WHAT YOU WILL DO: What you return should be the lines of the data containing "Properties", each in full.

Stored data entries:
=== Section Start ===
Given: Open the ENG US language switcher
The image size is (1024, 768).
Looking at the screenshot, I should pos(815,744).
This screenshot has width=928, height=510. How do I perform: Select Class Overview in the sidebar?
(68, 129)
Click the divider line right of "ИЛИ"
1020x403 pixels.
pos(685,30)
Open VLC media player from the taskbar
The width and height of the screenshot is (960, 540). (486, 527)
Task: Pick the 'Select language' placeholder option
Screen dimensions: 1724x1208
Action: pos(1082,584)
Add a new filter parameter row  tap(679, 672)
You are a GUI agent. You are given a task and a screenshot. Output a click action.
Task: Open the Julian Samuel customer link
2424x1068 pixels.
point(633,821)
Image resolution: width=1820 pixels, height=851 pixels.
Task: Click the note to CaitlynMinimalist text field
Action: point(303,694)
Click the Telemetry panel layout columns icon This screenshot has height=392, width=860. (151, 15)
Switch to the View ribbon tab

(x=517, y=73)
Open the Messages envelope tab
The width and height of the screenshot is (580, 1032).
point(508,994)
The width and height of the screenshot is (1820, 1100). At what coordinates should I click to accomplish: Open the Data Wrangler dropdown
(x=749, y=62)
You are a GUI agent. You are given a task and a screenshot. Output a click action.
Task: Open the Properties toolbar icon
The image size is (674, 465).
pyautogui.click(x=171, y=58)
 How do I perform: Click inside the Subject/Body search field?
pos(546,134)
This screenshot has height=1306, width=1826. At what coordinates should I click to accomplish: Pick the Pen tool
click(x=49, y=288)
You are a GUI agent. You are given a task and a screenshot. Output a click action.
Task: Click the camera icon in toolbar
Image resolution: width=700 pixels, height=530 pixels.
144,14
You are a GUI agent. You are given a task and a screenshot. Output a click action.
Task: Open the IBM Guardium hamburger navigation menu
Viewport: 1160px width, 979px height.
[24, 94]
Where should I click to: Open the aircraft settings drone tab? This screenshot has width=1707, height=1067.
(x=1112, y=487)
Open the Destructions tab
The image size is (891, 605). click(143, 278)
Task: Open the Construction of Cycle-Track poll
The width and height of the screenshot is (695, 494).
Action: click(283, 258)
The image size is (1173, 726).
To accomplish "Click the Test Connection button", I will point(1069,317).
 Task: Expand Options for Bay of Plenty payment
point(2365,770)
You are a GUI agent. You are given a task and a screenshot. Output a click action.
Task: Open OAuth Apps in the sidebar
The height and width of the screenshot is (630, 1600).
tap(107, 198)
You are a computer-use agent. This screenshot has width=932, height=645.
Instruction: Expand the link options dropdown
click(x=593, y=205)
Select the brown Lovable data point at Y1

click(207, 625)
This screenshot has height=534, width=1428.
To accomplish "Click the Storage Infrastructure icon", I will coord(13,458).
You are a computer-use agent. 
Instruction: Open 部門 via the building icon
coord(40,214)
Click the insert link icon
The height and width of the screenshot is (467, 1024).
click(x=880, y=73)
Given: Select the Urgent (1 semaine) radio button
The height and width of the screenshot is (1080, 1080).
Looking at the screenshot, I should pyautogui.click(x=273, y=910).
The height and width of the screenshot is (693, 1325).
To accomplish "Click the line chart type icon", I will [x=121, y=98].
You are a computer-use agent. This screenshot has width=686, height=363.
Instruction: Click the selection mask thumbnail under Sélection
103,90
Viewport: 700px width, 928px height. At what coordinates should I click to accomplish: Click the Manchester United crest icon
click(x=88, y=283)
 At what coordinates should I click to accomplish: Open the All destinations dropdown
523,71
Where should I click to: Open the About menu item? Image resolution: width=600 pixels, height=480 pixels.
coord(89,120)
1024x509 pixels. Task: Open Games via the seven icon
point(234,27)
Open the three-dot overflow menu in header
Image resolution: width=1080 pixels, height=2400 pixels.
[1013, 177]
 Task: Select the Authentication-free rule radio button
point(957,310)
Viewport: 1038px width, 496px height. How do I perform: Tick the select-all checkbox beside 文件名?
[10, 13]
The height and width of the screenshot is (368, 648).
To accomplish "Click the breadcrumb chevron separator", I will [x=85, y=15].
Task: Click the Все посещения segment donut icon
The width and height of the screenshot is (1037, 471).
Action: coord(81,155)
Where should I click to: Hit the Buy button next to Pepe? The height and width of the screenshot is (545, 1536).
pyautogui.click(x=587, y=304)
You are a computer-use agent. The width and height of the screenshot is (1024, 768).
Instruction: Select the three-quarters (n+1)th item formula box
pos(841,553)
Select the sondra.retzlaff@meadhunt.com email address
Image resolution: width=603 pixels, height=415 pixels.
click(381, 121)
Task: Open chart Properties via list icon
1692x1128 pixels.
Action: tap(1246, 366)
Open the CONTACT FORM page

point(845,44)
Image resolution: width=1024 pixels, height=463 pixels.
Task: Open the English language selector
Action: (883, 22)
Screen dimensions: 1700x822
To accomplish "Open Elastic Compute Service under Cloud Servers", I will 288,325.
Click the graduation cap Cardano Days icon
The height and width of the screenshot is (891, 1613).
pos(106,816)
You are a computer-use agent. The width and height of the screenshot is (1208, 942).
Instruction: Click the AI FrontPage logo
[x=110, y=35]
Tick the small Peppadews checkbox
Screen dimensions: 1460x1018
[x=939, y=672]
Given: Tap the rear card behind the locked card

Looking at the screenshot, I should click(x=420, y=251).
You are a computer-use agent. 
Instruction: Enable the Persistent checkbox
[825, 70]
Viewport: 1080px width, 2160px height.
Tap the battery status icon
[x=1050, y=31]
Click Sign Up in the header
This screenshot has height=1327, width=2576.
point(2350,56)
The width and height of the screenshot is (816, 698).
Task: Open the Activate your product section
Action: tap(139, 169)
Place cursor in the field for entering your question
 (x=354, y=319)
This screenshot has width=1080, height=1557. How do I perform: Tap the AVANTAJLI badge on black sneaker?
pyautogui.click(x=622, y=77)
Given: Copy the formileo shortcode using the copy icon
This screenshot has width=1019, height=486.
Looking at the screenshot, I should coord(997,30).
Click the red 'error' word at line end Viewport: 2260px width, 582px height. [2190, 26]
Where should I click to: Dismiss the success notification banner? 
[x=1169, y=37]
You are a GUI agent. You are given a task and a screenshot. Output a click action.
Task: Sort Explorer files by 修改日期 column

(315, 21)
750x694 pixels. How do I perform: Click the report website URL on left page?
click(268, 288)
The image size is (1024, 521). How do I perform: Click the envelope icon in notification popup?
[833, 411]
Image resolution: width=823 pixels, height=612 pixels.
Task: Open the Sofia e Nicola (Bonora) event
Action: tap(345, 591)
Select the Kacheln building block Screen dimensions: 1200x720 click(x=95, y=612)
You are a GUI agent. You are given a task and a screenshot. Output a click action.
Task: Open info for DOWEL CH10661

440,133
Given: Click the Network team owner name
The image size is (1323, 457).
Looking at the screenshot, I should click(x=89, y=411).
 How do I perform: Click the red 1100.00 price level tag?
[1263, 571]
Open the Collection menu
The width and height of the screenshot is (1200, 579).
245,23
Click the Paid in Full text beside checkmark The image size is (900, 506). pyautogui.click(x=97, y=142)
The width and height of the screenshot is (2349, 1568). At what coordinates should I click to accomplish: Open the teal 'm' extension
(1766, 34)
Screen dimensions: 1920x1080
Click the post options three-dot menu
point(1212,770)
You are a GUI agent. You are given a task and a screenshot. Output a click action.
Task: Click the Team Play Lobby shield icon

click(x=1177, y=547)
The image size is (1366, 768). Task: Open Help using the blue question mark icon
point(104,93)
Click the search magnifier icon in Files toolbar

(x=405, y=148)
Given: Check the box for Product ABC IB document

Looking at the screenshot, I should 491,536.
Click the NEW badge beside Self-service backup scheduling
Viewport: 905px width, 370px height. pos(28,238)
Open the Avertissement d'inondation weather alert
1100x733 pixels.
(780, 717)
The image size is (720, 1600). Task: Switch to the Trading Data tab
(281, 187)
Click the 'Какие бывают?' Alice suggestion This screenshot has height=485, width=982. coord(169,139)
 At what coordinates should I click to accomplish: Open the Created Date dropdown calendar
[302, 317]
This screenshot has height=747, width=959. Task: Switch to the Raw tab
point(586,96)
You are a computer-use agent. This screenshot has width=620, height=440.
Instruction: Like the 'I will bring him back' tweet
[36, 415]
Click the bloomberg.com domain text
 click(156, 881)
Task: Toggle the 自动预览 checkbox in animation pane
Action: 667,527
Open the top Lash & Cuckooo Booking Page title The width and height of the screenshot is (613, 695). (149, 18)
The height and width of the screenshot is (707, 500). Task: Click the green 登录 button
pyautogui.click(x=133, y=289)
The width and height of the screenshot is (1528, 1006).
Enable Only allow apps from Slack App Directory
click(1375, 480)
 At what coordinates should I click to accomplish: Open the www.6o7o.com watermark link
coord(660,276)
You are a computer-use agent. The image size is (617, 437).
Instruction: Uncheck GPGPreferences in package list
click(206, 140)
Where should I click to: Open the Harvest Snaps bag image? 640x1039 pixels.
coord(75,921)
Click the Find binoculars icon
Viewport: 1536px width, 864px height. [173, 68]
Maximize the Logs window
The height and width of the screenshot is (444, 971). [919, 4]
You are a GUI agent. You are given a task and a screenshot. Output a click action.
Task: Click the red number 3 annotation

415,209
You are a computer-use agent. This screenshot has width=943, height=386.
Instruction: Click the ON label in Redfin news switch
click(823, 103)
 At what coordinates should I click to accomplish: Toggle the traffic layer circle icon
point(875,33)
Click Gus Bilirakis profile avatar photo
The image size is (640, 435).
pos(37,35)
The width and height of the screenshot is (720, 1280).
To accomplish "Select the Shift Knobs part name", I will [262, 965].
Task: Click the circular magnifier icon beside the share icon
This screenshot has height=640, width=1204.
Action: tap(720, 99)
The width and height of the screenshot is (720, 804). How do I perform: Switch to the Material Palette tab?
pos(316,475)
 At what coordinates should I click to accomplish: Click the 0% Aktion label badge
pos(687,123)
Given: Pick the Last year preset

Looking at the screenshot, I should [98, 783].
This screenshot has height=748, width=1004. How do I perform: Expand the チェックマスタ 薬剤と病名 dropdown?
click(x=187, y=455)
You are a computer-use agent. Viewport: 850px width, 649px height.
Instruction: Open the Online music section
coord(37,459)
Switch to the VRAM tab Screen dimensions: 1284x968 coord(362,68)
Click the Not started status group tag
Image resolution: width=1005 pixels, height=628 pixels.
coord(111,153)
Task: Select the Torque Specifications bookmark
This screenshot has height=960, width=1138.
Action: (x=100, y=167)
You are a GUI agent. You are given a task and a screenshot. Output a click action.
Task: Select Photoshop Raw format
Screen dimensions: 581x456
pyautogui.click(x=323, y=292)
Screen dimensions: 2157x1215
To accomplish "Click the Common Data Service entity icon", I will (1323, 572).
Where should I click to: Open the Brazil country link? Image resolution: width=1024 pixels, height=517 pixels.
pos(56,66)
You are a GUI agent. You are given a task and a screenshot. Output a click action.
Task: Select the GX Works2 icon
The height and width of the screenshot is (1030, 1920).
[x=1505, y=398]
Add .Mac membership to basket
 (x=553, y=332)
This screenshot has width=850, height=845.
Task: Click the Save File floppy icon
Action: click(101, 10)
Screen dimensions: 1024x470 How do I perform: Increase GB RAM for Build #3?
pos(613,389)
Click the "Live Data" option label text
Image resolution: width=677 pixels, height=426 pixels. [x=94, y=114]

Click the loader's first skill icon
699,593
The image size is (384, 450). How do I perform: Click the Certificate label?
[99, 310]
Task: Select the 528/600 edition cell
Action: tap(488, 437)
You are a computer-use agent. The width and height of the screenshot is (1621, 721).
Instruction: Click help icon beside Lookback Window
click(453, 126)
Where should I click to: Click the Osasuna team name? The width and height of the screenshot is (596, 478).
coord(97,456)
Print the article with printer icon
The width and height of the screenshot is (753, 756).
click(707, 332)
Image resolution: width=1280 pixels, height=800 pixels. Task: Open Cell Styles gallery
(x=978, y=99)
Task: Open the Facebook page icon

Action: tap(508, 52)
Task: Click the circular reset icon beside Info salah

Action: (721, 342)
=== Section End ===
YOUR RESPONSE:
Task: Open the Properties toolbar icon
Task: Open chart Properties via list icon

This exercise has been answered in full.